Combating antibiotic resistance, one customized prescription at a time

Researchers are hopeful tailored prescriptions can slow the evolution of antibiotic-resistant bacteria.

Pills medicine medication treatment (photo credit: Srdjan Zivulovic / Reuters)
Pills medicine medication treatment
(photo credit: Srdjan Zivulovic / Reuters)

Israeli researchers are using machine learning algorithms to optimize which patients receive what antibiotics, technology that could provide a new response to the growing threat of antibiotic resistance. 
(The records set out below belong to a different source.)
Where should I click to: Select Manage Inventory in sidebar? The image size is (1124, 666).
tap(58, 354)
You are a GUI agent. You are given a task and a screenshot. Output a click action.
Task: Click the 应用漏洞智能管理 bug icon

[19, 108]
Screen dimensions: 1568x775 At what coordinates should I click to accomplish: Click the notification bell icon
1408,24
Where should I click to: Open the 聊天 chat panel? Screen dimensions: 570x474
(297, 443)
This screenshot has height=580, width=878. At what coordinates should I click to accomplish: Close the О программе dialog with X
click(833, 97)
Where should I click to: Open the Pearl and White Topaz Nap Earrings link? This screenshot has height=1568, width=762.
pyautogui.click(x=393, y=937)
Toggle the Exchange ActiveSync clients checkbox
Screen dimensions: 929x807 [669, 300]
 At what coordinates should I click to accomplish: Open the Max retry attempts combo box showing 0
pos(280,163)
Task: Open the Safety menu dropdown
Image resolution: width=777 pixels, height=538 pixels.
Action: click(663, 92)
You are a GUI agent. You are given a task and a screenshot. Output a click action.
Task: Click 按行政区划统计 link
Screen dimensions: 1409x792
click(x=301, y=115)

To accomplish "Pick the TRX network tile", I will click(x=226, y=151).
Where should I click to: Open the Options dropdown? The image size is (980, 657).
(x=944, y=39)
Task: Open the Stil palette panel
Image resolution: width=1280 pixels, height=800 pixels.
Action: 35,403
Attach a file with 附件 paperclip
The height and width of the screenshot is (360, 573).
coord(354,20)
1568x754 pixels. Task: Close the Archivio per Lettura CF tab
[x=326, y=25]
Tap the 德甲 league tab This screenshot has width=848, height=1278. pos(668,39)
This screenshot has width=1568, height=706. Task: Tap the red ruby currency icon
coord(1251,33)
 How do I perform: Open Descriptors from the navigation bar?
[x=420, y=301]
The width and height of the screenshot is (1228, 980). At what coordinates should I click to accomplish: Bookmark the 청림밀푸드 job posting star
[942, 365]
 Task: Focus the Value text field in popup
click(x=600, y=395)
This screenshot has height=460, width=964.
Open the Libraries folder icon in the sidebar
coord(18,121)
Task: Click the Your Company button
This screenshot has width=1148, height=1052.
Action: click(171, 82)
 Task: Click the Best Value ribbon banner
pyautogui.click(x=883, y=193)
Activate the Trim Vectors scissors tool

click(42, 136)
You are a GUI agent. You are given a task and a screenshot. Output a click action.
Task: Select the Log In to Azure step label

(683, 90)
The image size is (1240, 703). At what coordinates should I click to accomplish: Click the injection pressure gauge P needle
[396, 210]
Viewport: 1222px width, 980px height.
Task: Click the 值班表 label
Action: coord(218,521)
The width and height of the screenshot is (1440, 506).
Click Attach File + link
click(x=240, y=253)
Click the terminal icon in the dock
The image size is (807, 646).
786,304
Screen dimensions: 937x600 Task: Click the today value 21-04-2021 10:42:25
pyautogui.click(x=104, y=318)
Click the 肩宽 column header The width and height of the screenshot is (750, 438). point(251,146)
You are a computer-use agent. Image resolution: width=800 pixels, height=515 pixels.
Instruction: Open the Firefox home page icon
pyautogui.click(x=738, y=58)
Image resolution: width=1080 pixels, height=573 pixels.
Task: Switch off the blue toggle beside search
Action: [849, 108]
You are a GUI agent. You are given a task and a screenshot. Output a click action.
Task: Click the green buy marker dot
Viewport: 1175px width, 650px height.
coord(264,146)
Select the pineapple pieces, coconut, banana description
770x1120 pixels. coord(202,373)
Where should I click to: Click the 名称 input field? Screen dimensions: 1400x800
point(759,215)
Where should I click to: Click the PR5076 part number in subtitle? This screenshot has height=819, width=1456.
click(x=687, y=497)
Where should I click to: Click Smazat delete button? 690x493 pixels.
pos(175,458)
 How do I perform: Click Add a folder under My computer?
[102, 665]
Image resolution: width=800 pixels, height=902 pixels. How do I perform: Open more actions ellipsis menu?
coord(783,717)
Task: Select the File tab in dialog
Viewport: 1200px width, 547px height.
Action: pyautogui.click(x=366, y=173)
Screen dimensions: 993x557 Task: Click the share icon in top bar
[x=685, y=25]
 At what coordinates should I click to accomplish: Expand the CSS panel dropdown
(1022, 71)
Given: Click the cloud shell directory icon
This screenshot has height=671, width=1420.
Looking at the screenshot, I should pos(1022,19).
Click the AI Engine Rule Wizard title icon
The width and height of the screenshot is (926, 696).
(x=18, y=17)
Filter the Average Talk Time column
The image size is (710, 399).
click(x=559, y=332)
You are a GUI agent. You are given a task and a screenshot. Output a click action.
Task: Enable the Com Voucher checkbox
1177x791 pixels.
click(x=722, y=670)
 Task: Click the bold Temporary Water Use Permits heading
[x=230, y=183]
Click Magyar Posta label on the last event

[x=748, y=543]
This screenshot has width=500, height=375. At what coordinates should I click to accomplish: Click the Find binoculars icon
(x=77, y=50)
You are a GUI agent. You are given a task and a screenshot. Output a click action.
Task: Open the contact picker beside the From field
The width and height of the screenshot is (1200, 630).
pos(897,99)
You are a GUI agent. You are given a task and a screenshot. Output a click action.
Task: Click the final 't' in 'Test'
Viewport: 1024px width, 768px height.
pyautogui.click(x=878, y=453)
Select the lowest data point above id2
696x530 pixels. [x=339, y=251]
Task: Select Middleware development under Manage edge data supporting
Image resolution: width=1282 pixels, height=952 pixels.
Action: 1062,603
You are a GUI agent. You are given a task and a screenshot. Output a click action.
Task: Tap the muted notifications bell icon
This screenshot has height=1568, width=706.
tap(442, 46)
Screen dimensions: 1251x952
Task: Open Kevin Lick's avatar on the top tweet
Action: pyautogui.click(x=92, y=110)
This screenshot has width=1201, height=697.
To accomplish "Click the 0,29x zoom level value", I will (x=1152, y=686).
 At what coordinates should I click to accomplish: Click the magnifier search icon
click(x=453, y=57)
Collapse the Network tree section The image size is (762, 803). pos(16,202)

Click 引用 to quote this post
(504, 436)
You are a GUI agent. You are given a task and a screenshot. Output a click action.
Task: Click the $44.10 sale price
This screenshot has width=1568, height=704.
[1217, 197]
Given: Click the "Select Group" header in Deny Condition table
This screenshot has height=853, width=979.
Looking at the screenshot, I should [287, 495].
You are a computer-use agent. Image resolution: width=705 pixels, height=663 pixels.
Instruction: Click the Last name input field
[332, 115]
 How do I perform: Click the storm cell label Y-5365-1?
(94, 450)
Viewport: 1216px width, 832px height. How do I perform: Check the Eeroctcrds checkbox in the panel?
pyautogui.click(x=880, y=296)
Overuse of antibiotics, especially broad-range antibiotics that can be prescribed for a variety of conditions, accelerates the evolution of antibiotic-resistant bacteria. This has the potential to make mild infections — like pneumonia, tuberculosis, and salmonellosis — more lethal. 
Now, researchers are hoping to slow this process by tailoring antibiotic prescriptions to patients.
To customize antibiotic prescriptions to patients, Technion researchers Professor Roy Kishony and Dr. Idan Yelin collaborated with a team led by Professor Varda Shalev at Kahn-Sagol-Maccabi Research and Innovation Institute at Maccabi Healthcare Services (KSM).
For this study, published July 4 in Nature Medicine, the team focused on studying antibiotic prescriptions for urinary tract infections, which involve a number of bacteria like Klebsiella pneumoniae, E. coli and Proteus mirabilis.
They analyzed antibiotic resistance in more than 700,000 urine cultures and developed an algorithm based on more than five million cases of antibiotic purchases made over 10 years. This algorithm predicts an infection’s resistance to antibiotics and provides a treatment recommendation accordingly. 
In analyzing these case studies, the researchers looked at three sets of data: demographic data — including a patient’s age, gender, pregnancy status, and retirement home residence — resistance levels measured in previous urine cultures, and the patient’s drug-purchase history.
“We showed that each one of these three correlations was significant, much more than is perceived,” Yelin said. Even basic demographic data was shown to be correlated with particular responses to antibiotics. “This was something people were not aware of,” he said.
The team found that their algorithm — built on readily-accessible data — is capable of reducing the likelihood of prescribing the wrong medication by about 40%. 
Their breakthrough represents a growing shift in medical research toward treatment plans based on algorithmic analysis born out of Big Data, but Yelin states that their technology, designed to help physicians learn more about what an individual needs, is still patient-centric.
“These things don’t have to contradict,” he said. “This algorithm is as personal as anything can be. It sometimes feels like an algorithm is not personal, but it really knows a lot about you.”